Smaller than the Average Library

I'd never noticed this meme until it was brought to my attention today. The "Atheist Temples" meme that is. The idea that atheists can have many books, whereas people of faith would just have the one, I guess.

I mean, yes. I remember when Drayton Parslow declared it was the Bible or nothing. From now on if he needed any knowledge, it would be in the Good Book. It was murder when he needed to phone one of his congregation. He went all the way through the Book of Numbers, and couldn't find them. And it's not even in alphabetical order.

The irony of the "Atheist Temple" meme, I have discovered, is quite well known. The library in the picture is that of Trinity College Dublin. This being a least a threefold irony.
1) It's called "Trinity"
2) It was an overtly sectarian foundation
3) It contains the Book of Kells, that wonderful 1200 year old Latin version of the Gospels.

See, when I consider the libraries of the world I think about Caxton, and Gutenberg. The printing presses that among other things produced lots of Bibles. I remember the way that the old philosophical wonders of Greece were preserved by Muslims and then rediscovered, printed and wondered at by Christians.

I reflect on my own conversion, just after finishing my course in Quantum Chemistry. Being awkward, I did most of my revision for the exam in the Hulme History Library of Brasenose College. A college founded by a bishop. On that course I mostly read a book by PW Atkins, the famous atheist.  And here is my point.

A library is a collection of books that seek to enlighten, and enliven. Through its sections of fiction, and nonfiction, we expand our experiences to lives we never need live ourselves to gain knowledge we could never gain ourselves experimentally if we lived 1,000 lives.

A Christian like myself sees libraries not as some kind of weird atheist threat, but as places where all the wonders - scientific, religious, historical, imaginative - of our world are piled on shelves.

In fact, I reckon if a library is a temple, it's one "to an unknown God".

Except the library in that poster, of course. That's to the honour of the undivided Trinity.

I wonder if the person that created the " Atheist Temples" picture worshipped at a temple that was missing its history section?

5 comments:

  1. I believe removal firms dislike moving doctors, lawyers and clergy because of the quantity of heavy books that need to be carried.

    ReplyDelete
  2. What is the difference between a meme and a trope?
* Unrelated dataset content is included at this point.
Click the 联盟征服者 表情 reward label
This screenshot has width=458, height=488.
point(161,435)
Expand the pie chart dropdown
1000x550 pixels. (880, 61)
Since "meme" was coined by Dawkins - well, adapted from something else - I prefer not to use the word. Actually "idea" would do just as well.

    Now back on topic. That "atheist temple" link is about the stupidest possible. It only makes sense to someone who hasn't the first clue about theology, philosophy, or history.

    ReplyDelete
    Replies
    1. It's not a "trope" of baboons. It's a "flange"...

      Dawkins' meme idea is unscientific and a silly analogy. I like it.

      Delete
  3. Maybe the person who created that particular wannabe meme lives in Kansas or Iran.

    ReplyDelete
    Replies
    1. If the people in Iran only use one book, I'm gonna stop worrying about their nuclear programme.